# Description of the task
Beginning with the first line of the data below, extract each line up to and including the one containing "Screen dimensions: 850x600". Copy them exactly and add nothing.

─── Materials provided

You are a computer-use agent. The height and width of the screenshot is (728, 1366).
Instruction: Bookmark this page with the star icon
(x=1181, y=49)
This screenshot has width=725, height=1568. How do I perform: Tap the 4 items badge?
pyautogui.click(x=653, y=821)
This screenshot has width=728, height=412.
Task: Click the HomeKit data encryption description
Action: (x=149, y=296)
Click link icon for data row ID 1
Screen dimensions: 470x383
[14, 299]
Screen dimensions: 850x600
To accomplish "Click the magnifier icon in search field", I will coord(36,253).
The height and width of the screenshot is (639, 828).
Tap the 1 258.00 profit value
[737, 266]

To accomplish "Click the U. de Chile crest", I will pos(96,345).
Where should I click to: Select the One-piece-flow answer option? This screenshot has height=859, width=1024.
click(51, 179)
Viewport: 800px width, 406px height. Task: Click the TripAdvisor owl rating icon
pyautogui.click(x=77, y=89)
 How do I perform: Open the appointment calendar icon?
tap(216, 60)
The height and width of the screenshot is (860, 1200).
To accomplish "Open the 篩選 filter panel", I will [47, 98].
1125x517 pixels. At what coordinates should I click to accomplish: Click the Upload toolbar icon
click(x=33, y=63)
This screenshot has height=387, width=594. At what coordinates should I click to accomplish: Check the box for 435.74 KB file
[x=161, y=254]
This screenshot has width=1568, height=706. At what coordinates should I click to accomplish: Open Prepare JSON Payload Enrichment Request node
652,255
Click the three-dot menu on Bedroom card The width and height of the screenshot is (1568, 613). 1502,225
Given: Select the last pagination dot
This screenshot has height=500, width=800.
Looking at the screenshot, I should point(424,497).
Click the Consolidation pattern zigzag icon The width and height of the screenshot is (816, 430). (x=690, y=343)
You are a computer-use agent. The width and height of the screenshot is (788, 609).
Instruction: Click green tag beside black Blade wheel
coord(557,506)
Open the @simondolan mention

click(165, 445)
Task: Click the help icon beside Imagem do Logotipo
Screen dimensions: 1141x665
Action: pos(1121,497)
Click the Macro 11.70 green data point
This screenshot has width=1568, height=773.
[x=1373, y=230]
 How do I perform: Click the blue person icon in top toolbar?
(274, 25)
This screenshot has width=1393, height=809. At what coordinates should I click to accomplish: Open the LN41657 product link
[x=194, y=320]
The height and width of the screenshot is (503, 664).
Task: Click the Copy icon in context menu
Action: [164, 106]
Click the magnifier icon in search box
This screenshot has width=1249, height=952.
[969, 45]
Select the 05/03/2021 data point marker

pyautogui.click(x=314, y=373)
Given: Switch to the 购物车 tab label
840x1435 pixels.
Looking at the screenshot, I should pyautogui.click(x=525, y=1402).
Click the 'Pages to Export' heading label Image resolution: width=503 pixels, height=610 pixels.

──────

# Answer space
You are a computer-use agent. The height and width of the screenshot is (728, 1366).
Instruction: Bookmark this page with the star icon
(x=1181, y=49)
This screenshot has width=725, height=1568. How do I perform: Tap the 4 items badge?
pyautogui.click(x=653, y=821)
This screenshot has width=728, height=412.
Task: Click the HomeKit data encryption description
Action: (x=149, y=296)
Click link icon for data row ID 1
Screen dimensions: 470x383
[14, 299]
Screen dimensions: 850x600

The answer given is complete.